Zwei neue Kreisverkehre sind im Zuge des Projekts entstanden, einer an jedem Ende der Allee. Auf dem Weg von dem einen zum anderen Kreisel ist auch eine Mutter mit ihrer etwa achtjährigen Tochter. Sie sieht ein Problem in der unmittelbaren Nachbarschaft von Tramtrasse und Spielplätzen: Die neuen Spielplätze sind ihrer Ansicht nach nicht gut genug abgetrennt von der Tramstrecke, der Zaun dazwischen sei viel zu niedrig: „Da guckt man mal kurz nicht hin und schwupp sind sie drüber.“ Das müsse mehr gesichert werden, schließlich „kann man nicht warten, bis erst ein Kind in den Brunnen gefallen ist“. Tatsächlich ist der Zaun mit etwa einem Meter nicht sehr hoch. Doch zwischen Zaun und Spielplatz kommt noch eine Hecke, eine bepflanzte Baumreihe und ein etwa 30 Zentimeter hohes Holzbohlenzäunchen. Das dürfte genügen für Kinder, die wissen, was sie tun dürfen und was nicht. Aber was ist mit den anderen?

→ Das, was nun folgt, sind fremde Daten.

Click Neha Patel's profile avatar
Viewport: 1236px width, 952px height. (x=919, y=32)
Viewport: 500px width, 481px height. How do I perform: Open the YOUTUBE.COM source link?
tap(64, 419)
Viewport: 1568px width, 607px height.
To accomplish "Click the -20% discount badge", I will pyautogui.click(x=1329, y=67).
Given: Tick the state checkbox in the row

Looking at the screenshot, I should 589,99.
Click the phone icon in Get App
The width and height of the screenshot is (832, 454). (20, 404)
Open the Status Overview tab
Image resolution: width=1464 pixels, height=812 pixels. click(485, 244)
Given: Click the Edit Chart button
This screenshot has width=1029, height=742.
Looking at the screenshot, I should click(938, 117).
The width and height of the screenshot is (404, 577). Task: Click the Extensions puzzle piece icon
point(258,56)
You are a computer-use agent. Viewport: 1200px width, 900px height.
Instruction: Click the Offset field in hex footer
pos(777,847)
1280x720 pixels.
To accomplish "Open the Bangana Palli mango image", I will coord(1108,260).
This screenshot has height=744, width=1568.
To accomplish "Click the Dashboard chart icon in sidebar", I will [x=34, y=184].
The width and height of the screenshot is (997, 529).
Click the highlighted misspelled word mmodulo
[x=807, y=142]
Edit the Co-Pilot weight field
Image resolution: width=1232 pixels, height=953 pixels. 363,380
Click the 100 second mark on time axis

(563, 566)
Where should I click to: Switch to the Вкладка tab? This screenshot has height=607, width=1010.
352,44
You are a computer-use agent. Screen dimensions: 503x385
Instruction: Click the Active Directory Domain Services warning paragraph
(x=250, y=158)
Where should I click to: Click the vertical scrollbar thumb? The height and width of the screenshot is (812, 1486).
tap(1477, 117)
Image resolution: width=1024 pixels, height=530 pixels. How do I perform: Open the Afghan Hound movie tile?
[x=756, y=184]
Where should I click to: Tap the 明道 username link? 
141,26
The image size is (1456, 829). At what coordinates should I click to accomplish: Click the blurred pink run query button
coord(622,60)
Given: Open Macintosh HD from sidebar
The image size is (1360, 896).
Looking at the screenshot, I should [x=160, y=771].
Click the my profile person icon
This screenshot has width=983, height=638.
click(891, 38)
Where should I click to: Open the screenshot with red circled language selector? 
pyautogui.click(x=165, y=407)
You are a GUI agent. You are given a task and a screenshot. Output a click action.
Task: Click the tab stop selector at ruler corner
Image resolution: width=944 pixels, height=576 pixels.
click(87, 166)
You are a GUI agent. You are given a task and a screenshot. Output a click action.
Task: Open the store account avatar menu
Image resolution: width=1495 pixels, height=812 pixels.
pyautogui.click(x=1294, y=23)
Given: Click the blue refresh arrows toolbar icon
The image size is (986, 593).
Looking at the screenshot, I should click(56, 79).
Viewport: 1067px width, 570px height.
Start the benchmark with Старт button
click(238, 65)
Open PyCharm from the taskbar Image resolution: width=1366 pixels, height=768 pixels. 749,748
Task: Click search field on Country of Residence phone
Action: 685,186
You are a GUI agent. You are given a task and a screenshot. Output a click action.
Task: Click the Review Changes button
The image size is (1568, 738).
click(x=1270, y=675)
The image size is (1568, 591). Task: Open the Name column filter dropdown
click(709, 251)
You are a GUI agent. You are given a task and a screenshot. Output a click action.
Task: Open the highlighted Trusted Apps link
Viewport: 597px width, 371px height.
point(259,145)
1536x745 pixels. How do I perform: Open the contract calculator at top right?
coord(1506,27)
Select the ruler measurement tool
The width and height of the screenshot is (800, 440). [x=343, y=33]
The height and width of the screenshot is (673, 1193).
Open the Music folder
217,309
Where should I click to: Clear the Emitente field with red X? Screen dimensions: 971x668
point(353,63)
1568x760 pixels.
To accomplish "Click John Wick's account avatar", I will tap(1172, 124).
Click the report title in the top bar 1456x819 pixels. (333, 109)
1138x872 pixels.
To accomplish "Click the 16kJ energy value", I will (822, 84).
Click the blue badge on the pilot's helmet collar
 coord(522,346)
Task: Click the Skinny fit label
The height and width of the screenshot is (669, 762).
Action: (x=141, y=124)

Ein Spielplatz hat drei etwa einen Meter lange Röhren zu bieten, in denen sich je zwei Personen gegenübersetzen könnten. Das könnte der Ort zum Chillen sein, den sich die Schülerinnen wünschen. Auf der Höhe Guido-Seeber-Weg will eine ältere Frau die Allee überqueren. Von der Gartenstadt hält sie wenig. Ihr gefällt die Fassade eines ihm Rahmen des Projekts umgebauten Plattenbaus nicht. „Das passt gar nicht hierher“, sagt sie, „da bleibe ich lieber in unserem alten Haus.“ Als sie Bestätigung ihrer architekturkritischen Haltung erfährt, geht sie gern darauf ein: „Wie Sie schon sagen, es sieht aus wie ein Knast.“ In der Tat dürfte die Verwendung verzinkter Stahlbleche als Balkonbrüstung und somit als Fassadenmaterial in Potsdam einmalig sein. Eine Frau, die eilig aus einem der umgebauten Häuser kommt, möchte doch bitte schnell wenigstens sagen, wie sie ihr Zuhause jetzt findet: „Gut“, ruft sie im Vorbeieilen in Richtung Tramhaltestelle, „bis auf die Balkons.“

Wenig später: Eine Frau schaut skeptisch aus ihrem Fenster. Was hat sie zum Thema zu sagen? „Fragen sie meinen Mann“, ruft sie zurück und sagt die Adresse und den Namen. „Lange klingeln lassen, ja bei Skozinski können Sie wirklich machen “ Also gut. Günter Skozinski lässt nach kurzem Klingeln und kurzer Erklärung via Sprechanlage den Türöffner summen, als hätte er nur darauf gewartet. Der 77-jährige, hochgewachsene Mann ist, wie er sagt, „bei den Bauarbeitern schon verhasst“. Seine Haltung ist ablehnend und extrem kritisch. Seine Position zielt auf die Grundidee der Gartenstadt, die Verlegung des automobilen Verkehrs von der Mitte weg direkt an die Hauseingänge, um so in der Mitte Platz zu haben für Spielplätze und Grünflächen. „Die Kinder kommen aus dem Haus und rennen sofort auf die Straße“, bemängelt der Anwohner. Statt mehr Verkehrssicherheit sei das Gegenteil entstanden: mehr Gefahr. Der Grund seien die Linienbusse, die nun schon recht nah an den jeweiligen Häuserzeilen entlangfahren. „Die Busse fahren mir beinahe über den Balkon“, erklärt der Drewitzer und prophezeit Schlimmes: „Der Tag ist abzusehen, wann das erste Kind in den Bus läuft.“ Jedes Kind, das auf den Spielplatz wolle, müsse erst über die Straße. Die Sicherheit der Kinder sollte an oberster Stelle stehen, „das ist hier nicht gegeben“. Günter Skozinski legt Wert darauf, mit folgender Überlegung zitiert zu werden: „Liegt hier Unfähigkeit vor oder bewusste Sabotage?“ Skozinskis Kritik an der Verkehrssicherheit deckt sich mit den Einwänden der Bürgervertretung Drewitz. In einem offenen Brief an die Stadt weisen die gewählten Sprecher der Drewitzer die Einschätzung der Stadtverwaltung zurück, wonach „eine erhöhte Verkehrsgefährdung ... nicht gegeben“ sei.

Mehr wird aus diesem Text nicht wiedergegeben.